Metamorphic dynamical quantum phase transition in double-quench processes at finite temperatures

TL;DR

This paper introduces a new class of dynamical quantum phase transitions called metamorphic DQPTs, which occur during double-quench processes at finite temperatures, expanding understanding of quantum system evolution.

Contribution

The paper develops a general framework for metamorphic DQPTs and demonstrates their occurrence in specific models like SSH and Kitaev chain, highlighting their distinct behavior from ordinary DQPTs.

Findings

Metamorphic DQPTs occur at zero and finite temperatures.

They are characterized by continuous non-overlap with initial states after double quenches.

Experimental setups similar to those for ordinary DQPTs can observe metamorphic DQPTs.

Abstract

By deriving a general framework and analyzing concrete examples, we demonstrate a class of dynamical quantum phase transitions (DQPTs) in one-dimensional two-band systems going through double-quench processes.

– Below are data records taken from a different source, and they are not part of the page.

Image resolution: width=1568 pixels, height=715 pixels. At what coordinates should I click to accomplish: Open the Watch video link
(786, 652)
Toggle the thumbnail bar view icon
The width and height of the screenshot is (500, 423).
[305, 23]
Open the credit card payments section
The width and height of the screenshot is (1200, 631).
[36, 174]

When this type of DQPT occurs, the Loschmidt amplitude vanishes and the rate function remains singular after the second quench, meaning the final state continually has no overlap with the initial state. This type of DQPT is named metamorphic DQPT to differentiate it from ordinary DQPTs that only exhibit zero Loschmidt amplitude and singular rate function at discrete time points. The metamorphic DQPTs occur at zero as well as finite temperatures. Our examples of the Su-Schrieffer-Heeger (SSH) model and Kitaev chain illustrate the conditions and behavior of the metamorphic DQPT. Since ordinary DQPTs have been experimentally realized in many systems, similar setups with double quenches will demonstrate the metamorphic DQPT. Our findings thus provide additional controls of dynamical evolution of quantum systems.